Hang on, I think something just exploded in my head. Do you hear that ringing? And what’s that cloud of blue dust? Let me check my manual…

Yes, it’s just as I thought; I exceeded my brain’s capacity for delusion. That last bit about the scale must have put me over my daily limit. Way over. Because, as you may have guessed, I don’t actually live in a perfect world. I live in an average world. Things are not tidy and clear. They are sticky and snarly and surprising. I just act like I live in that other place. I do indeed wake up each morning. And I do eat my Kashi in a clean bowl with the newspaper spread before me. That, however, is where the resemblance ends. Because, there’s


  1. the faculty or activity of imagining things, esp. things that are impossible or improbable
  2. the product of this faculty or activity
  3. a fanciful mental image, typically one on which a person dwells at length or repeatedly and which reflects their conscious or unconscious wishes (my personal favorite!)

and then there’s



  1. the state or quality of having existence or substance
  2. a thing that is actually experienced or seen, esp. when this is grim or problematic (hahaha!)
  3. the world or the state of things as they actually exist, as opposed to an idealistic or notional idea of them

I’m a big fan of both words/worlds, as each has it’s own charm. Fantasy (mine, I obviously can’t speak for yours) is exciting, dangerous without being threatening, and, often, colorful. Reality (also mine), on the other hand, is solid, finite, and, often, reassuring. As number 2 above would suggest, however, reality has its downsides. I mean, existence is all well and good, but toss “grim and problematic” into the mix and it’s suddenly not so rosy. Maybe that’s why I tend to prefer Neil Gaimen to Stephen Hawking (though Hawking is way cool, too.)

Still, I’m not a total dreamer. I do surface from my subconscious (read: delusional place of cute puppies and a nest of chickadees in every tree) from time to time–mostly to see what’s for dinner, but occasionally to make an attempt at writing (living) from/in a state that remotely approaches nonfiction. This isn’t really a problem, as I’ve lived my entire life on this earth flopping between various states of being, not all of them as clear cut as fantasy and reality. The fun starts when I am not allowed to surface on my own but am instead jerked, hastily and unceremoniously, from that lovely, warm refuge where everything runs and goes and happens on schedule and with comforting regularity and then tossed into the slightly more foreboding, infinitely cooler pit of chaotic happenstance.

> **Dataset extract**:
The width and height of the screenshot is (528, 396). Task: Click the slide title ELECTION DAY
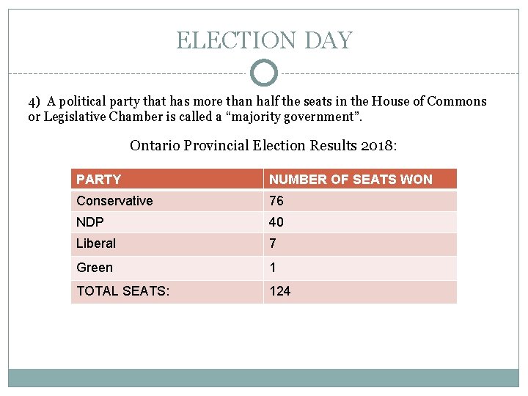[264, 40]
* * *
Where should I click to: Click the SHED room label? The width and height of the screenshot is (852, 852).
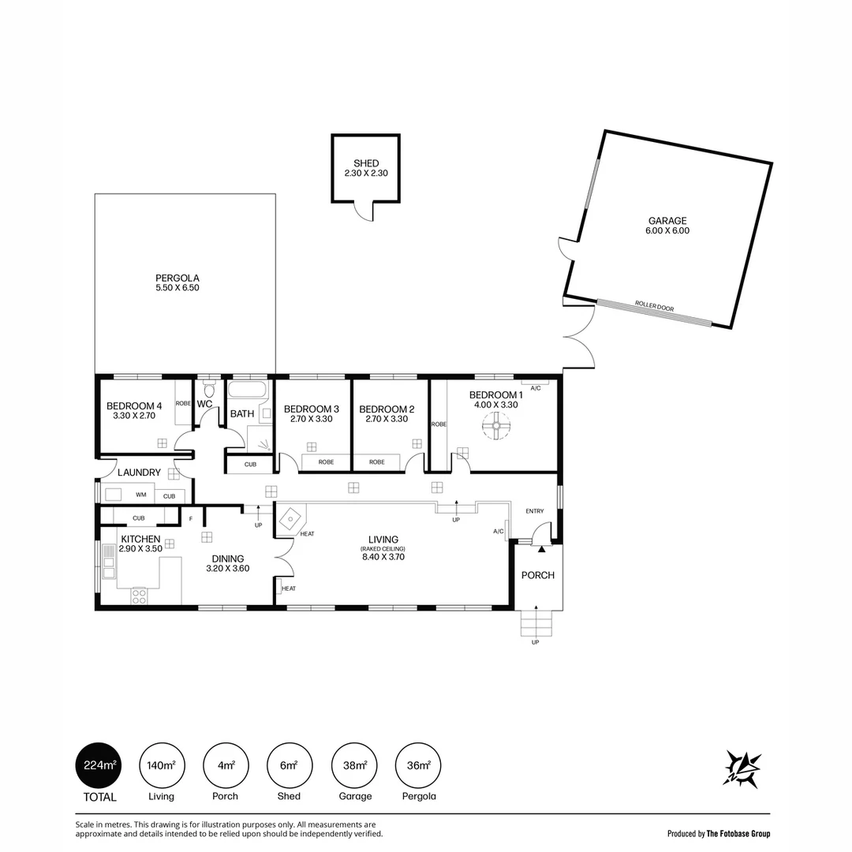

> **Parts of the exercise**:
A. Do these statements agree with the post about fantasy and reality? (i) The writer eats Kashi in a clean bowl with the newspaper spread out. (ii) The writer prefers Stephen Hawking to Neil Gaimen. (iii) The writer claims to live in a perfect world. Answer yes or no for each, and quote the words from the post that settle it.
B. According to the post about fantasy and reality, what does the writer mostly come up from the subconscious to check?
C. Copy out the part of the post about fantasy and reality that opens with the words containing "Yes, it’s just" and closes with "(my personal favorite!)".
The lines above are separate from the post about fantasy and reality.

> **Written responses**:
A.
(i) Yes: "And I do eat my Kashi in a clean bowl with the newspaper spread before me."
(ii) No: "I tend to prefer Neil Gaimen to Stephen Hawking"
(iii) No: "I don’t actually live in a perfect world."

B. What's for dinner.

C.
Yes, it’s just as I thought; I exceeded my brain’s capacity for delusion. That last bit about the scale must have put me over my daily limit. Way over. Because, as you may have guessed, I don’t actually live in a perfect world. I live in an average world. Things are not tidy and clear. They are sticky and snarly and surprising. I just act like I live in that other place. I do indeed wake up each morning. And I do eat my Kashi in a clean bowl with the newspaper spread before me. That, however, is where the resemblance ends. Because, there’s


  1. the faculty or activity of imagining things, esp. things that are impossible or improbable
  2. the product of this faculty or activity
  3. a fanciful mental image, typically one on which a person dwells at length or repeatedly and which reflects their conscious or unconscious wishes (my personal favorite!)